Михаил Афанасьевич Булгаков долго искал ответа на этот вопрос. Можно предположить, что в какое-то время он видел выход в эмиграции, но когда, судя по всему, решился уехать, ему помешала болезнь. Это было в начале двадцатых годов.
В конце 20-х годов он попросил разрешения на эмиграцию, но одновременно искал возможность отодвинуть от себя эту горькую чашу, и когда такая возможность появилась, он принял ее с облегчением. Таков был смысл и практическое значение известного разговора со Сталиным в апреле 1930 года.
Несколько раз в тридцатые годы Булгаков просил позволения поехать за границу на какое-то время, и постоянно получал отказ. Вероятно, это желание было каким-то наваждением, его idée fixe. Как все самое тяжелое в своей жизни, он сумел преодолеть и это - мужественной шуткой. После одной из таких неудачных попыток он писал Вересаеву: "...и я очутился вместо Сены на Клязьме.
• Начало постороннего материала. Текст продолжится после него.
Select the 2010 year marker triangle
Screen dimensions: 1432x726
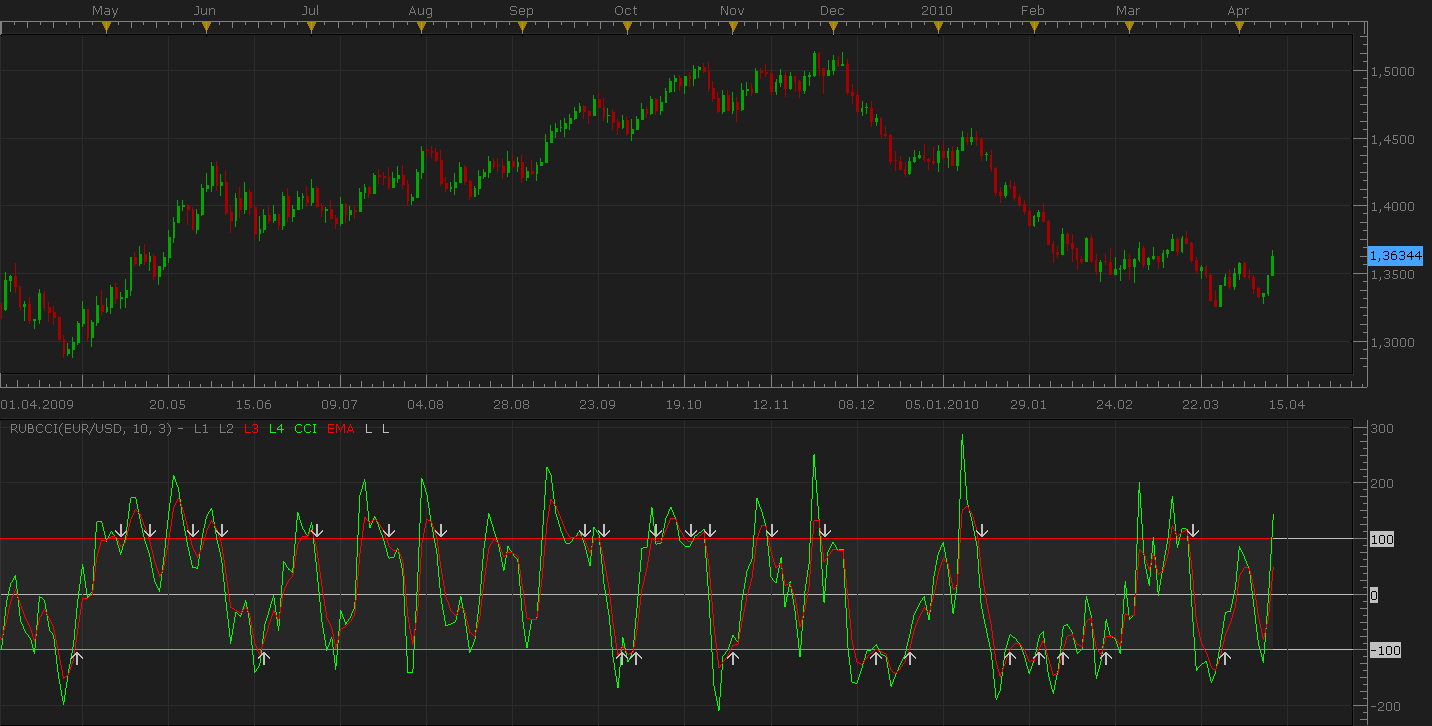[938, 27]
Ну что же, это тоже река." В этом - весь Булгаков. А если бы получил разрешение на выезд, отказался бы он вернуться? Сомневаюсь. Его рыцарской натуре был противен обман даже тогда, когда нерыцарский противник не признавал никаких принципов.
В кругу, близком к семье Булгакова, ходили слухи, что в декабре 1939 года, после начала войны с Финляндией, Булгаков, якобы, хотел идти на фронт, чтобы там перейти к финнам. Это, однако, звучит слишком неправдоподобно, да и в то время он был уже тяжело болен.
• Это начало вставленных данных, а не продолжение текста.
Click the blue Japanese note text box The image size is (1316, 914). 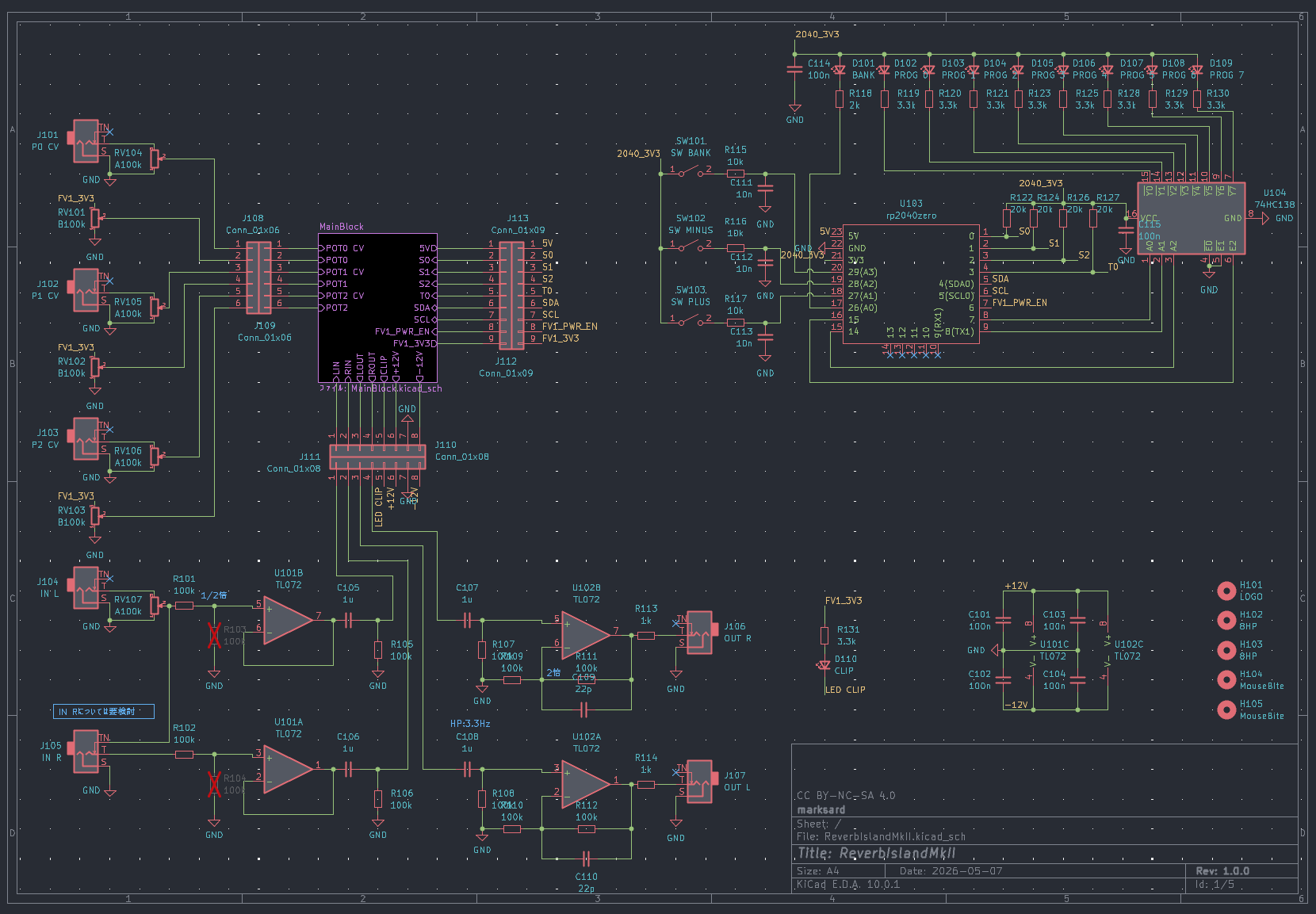(104, 711)
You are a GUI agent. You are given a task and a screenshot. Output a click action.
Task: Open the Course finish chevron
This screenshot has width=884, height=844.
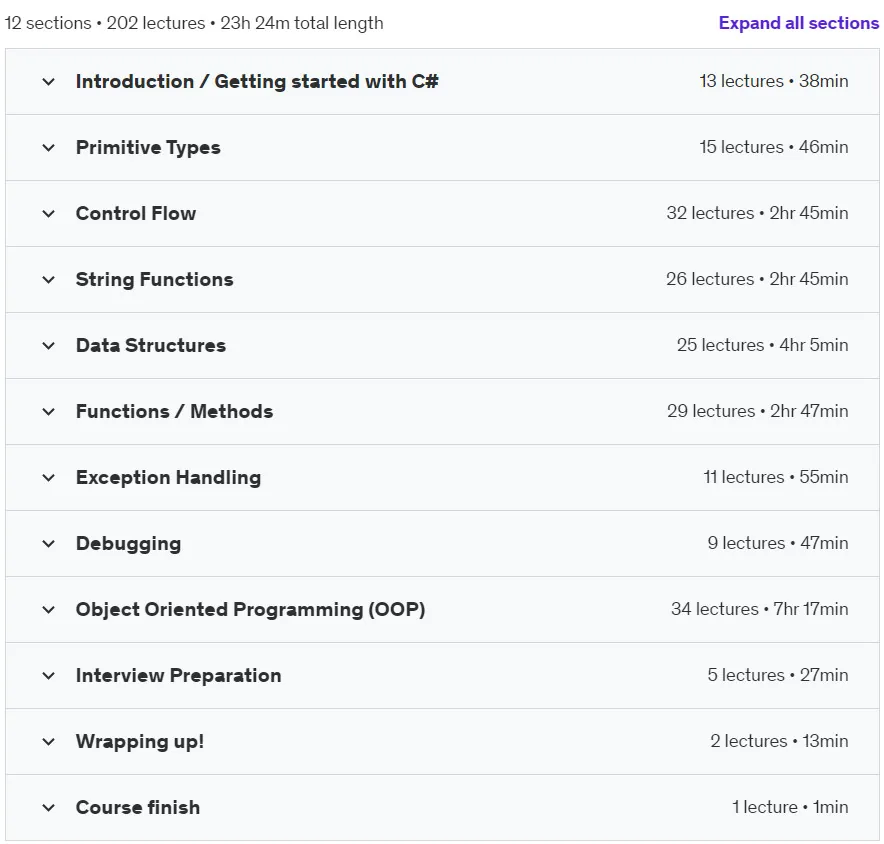tap(48, 807)
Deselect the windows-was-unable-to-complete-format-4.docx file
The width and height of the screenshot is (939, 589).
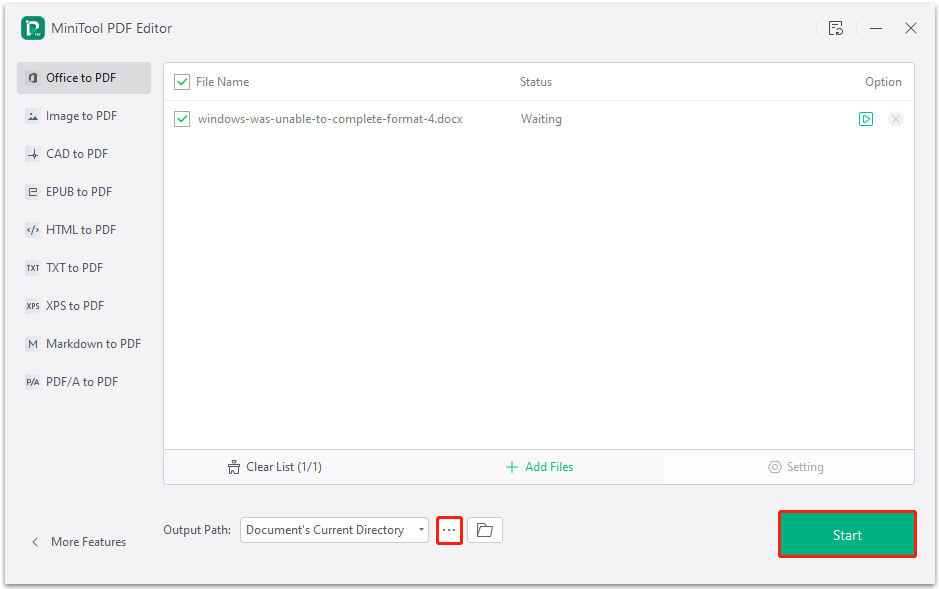click(x=182, y=118)
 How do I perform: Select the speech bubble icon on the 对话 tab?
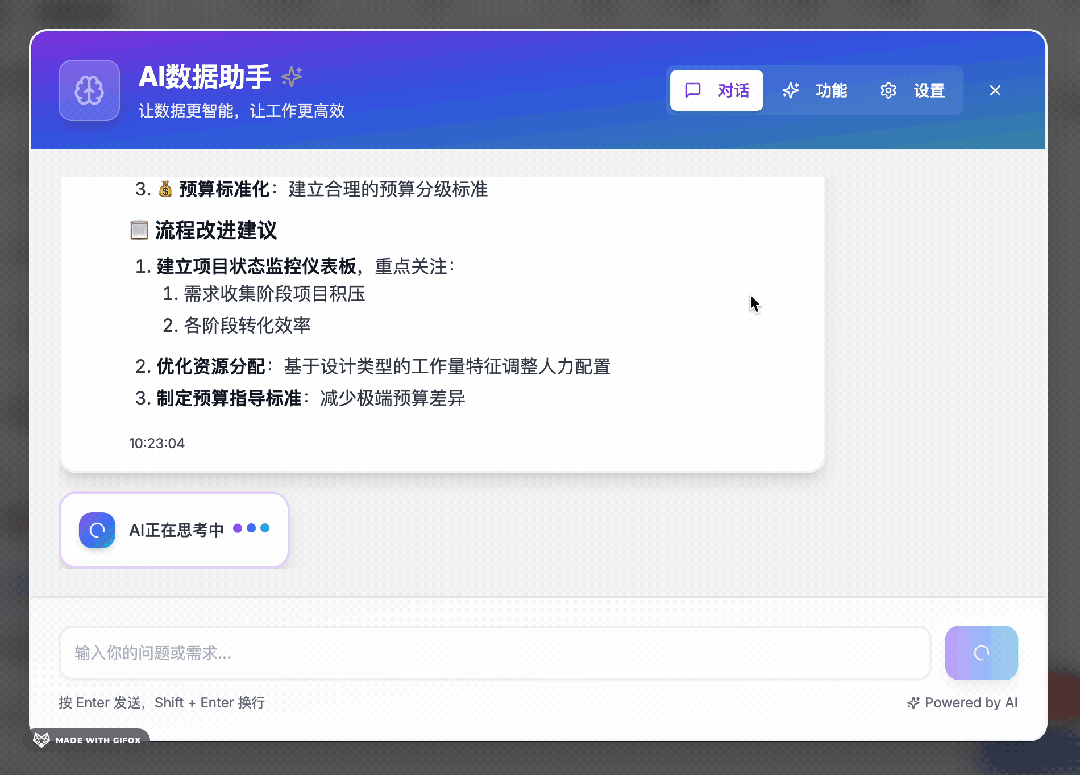[695, 90]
Сначала не сумев, а позже не желая оставить навсегда свою страну, Булгаков попытался как бы оставить самого себя: сменить профессию. От своей профессии врача, которой превосходно овладел, он бежал в неизвестное - в литературу. Он был хорошим врачом - теперь для него было делом чести стать хорошим писателем. Конечно, такой выбор связан с чем-то иррациональным, называемым "призванием". Но в этом выборе должна была также скрываться надежда на независимость и свободу действий. В родном городе Булгакова, Киеве, без конца сменяющиеся власти мобилизовали его в различные армии. Вероятно, литература ассоциировалась у него со свободой. Он не знал, что вскоре придет время мобилизации писателей и что уклониться от литературной службы будет значительно труднее, чем от военной.
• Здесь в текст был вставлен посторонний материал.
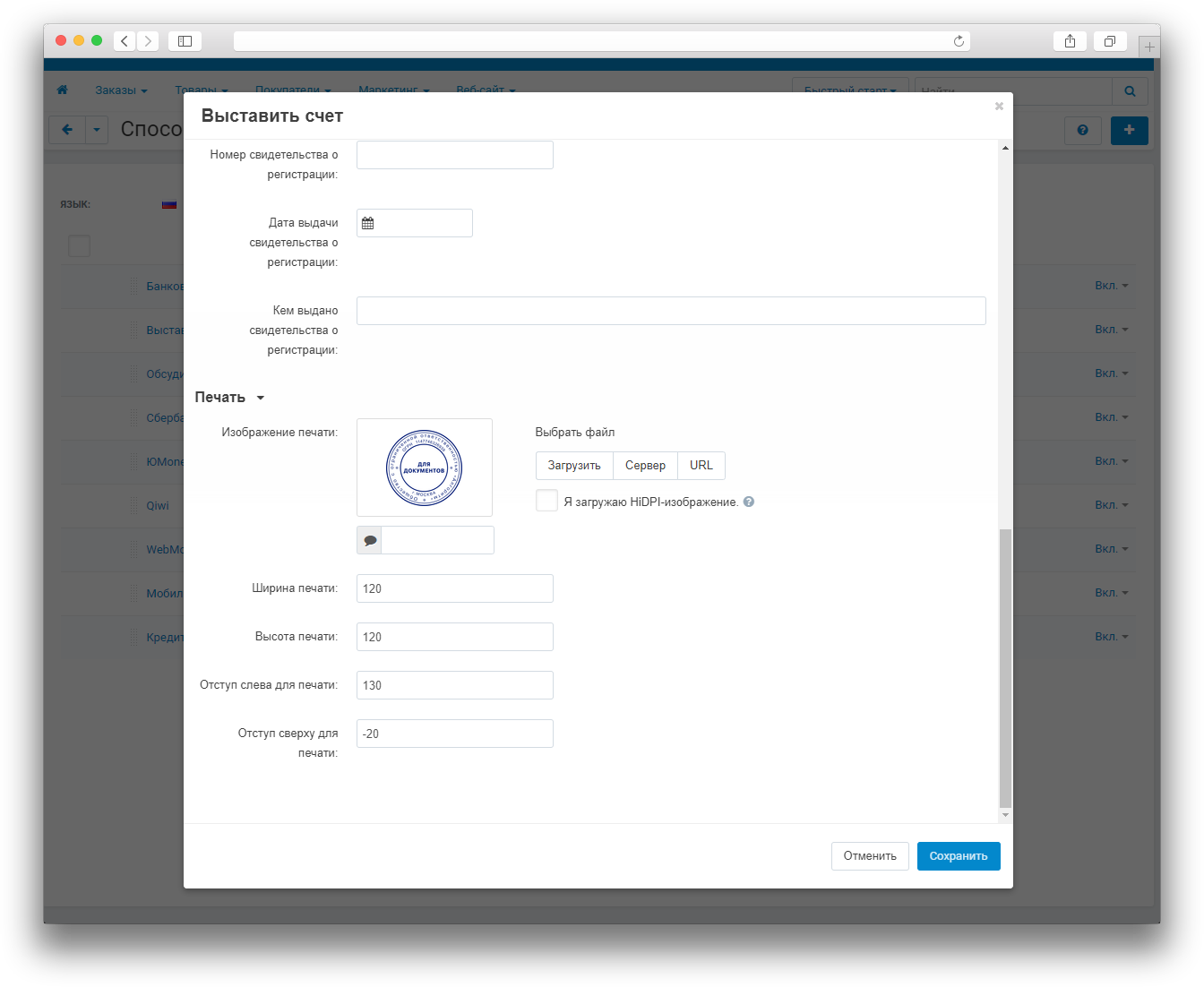The height and width of the screenshot is (987, 1204).
Task: Select the URL file source option
Action: [x=701, y=466]
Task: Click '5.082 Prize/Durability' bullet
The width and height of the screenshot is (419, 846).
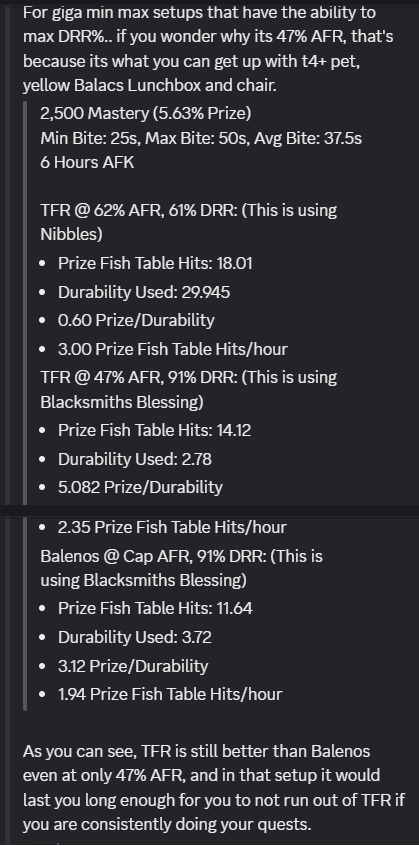Action: click(x=140, y=487)
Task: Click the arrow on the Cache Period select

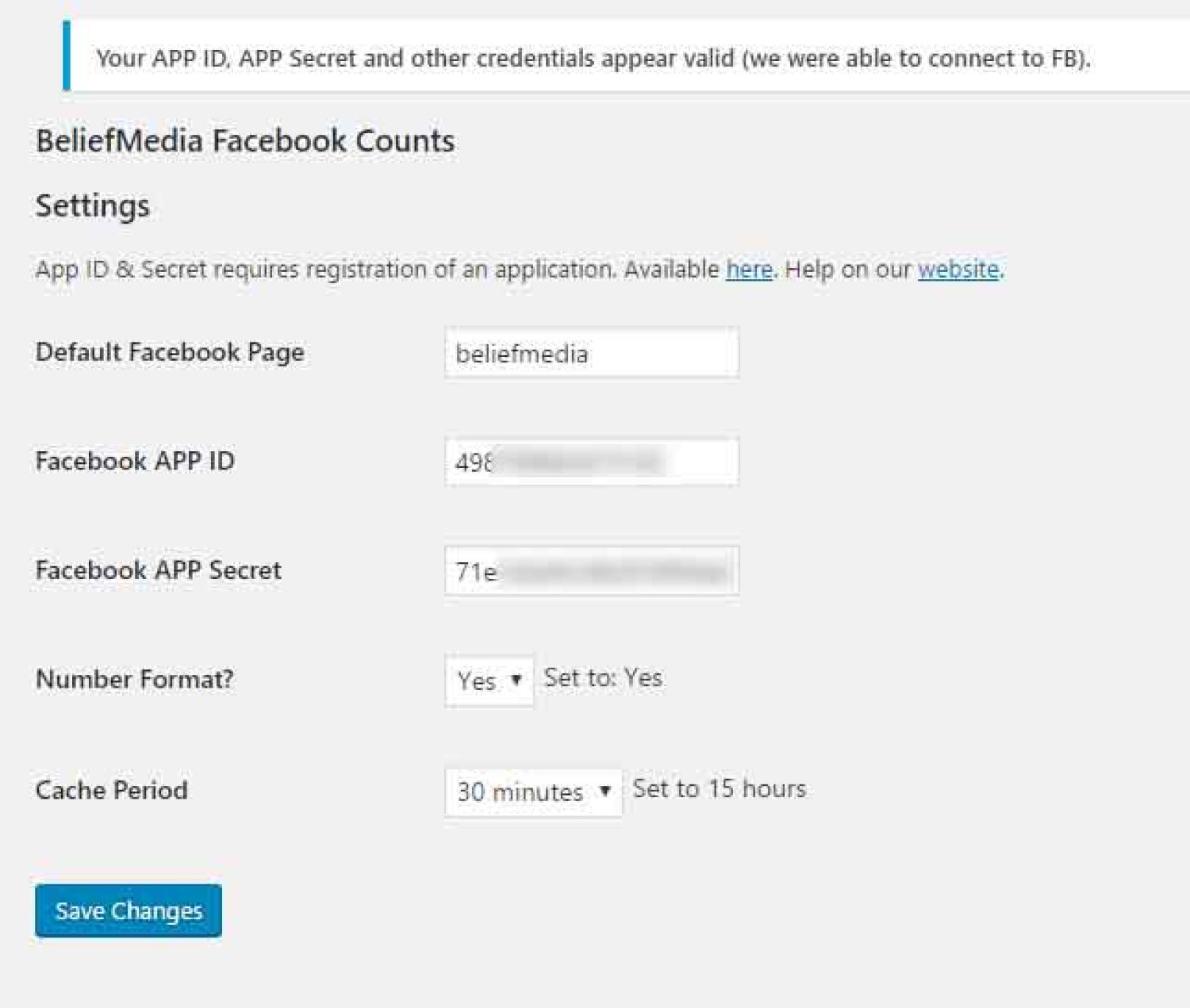Action: 605,791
В литературе он стал мастером, но это его ни от чего не спасло. Наоборот. И несмотря на то, что он хотел - только - дать честное свидетельство. Когда он был фельетонистом и репортером, то внимательно всматривался в новую послереволюционную жизнь в надежде, что она предвещает новый порядок. С убеждением хвалил этот порядок, напуганный недавней анархией. Но, будучи от природы и по своему темпераменту сатириком, он одновременно не мог не замечать в том, что возникало, элементов гротеска и кошмара, предвещающих новую опасность. За это он был сурово осужден. Сатира как таковая тогда казалась подозрительной; наиболее верноподданные вообще отказывали ей в праве на существование.